Task goal | Set down exactly the lines below, starting at the one that contains "Teléfono (26, 1005)" and ending at the one that contains "Pokaż treść (62, 252)", with both of those lines included and nothing else.
Study material START
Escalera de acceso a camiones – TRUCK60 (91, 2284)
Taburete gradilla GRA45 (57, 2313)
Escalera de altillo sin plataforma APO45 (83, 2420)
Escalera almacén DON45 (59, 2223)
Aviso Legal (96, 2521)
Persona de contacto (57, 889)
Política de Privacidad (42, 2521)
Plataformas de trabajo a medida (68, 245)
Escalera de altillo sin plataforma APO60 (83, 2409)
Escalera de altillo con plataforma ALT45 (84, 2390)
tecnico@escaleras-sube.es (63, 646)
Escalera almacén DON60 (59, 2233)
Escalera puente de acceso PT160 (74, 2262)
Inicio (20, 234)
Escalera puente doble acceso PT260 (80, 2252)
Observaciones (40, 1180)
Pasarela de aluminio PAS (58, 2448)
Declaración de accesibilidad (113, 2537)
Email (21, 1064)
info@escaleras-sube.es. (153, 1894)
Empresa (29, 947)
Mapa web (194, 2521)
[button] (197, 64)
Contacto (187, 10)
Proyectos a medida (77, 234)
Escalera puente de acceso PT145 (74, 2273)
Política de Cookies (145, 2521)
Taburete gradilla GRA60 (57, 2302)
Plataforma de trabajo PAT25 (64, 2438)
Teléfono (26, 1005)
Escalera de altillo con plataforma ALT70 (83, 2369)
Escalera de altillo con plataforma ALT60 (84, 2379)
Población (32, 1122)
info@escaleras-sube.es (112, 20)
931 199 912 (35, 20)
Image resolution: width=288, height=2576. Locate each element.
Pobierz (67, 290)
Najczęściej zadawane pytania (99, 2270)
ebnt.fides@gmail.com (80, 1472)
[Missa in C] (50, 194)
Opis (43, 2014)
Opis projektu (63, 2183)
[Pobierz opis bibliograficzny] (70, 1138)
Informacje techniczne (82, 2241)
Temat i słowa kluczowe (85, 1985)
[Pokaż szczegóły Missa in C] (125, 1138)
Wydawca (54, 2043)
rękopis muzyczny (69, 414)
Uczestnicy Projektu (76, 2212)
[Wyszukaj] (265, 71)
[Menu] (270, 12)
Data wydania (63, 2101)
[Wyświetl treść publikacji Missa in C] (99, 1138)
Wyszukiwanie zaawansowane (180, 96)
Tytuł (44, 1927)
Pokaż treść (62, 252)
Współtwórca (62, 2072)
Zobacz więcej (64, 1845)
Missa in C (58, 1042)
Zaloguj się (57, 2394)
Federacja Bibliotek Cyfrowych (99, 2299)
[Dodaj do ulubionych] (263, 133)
Study material END
Task answer |
Teléfono (26, 1005)
Escalera de altillo con plataforma ALT70 (83, 2369)
Escalera de altillo con plataforma ALT60 (84, 2379)
Población (32, 1122)
info@escaleras-sube.es (112, 20)
931 199 912 (35, 20)
Image resolution: width=288, height=2576. Locate each element.
Pobierz (67, 290)
Najczęściej zadawane pytania (99, 2270)
ebnt.fides@gmail.com (80, 1472)
[Missa in C] (50, 194)
Opis (43, 2014)
Opis projektu (63, 2183)
[Pobierz opis bibliograficzny] (70, 1138)
Informacje techniczne (82, 2241)
Temat i słowa kluczowe (85, 1985)
[Pokaż szczegóły Missa in C] (125, 1138)
Wydawca (54, 2043)
rękopis muzyczny (69, 414)
Uczestnicy Projektu (76, 2212)
[Wyszukaj] (265, 71)
[Menu] (270, 12)
Data wydania (63, 2101)
[Wyświetl treść publikacji Missa in C] (99, 1138)
Wyszukiwanie zaawansowane (180, 96)
Tytuł (44, 1927)
Pokaż treść (62, 252)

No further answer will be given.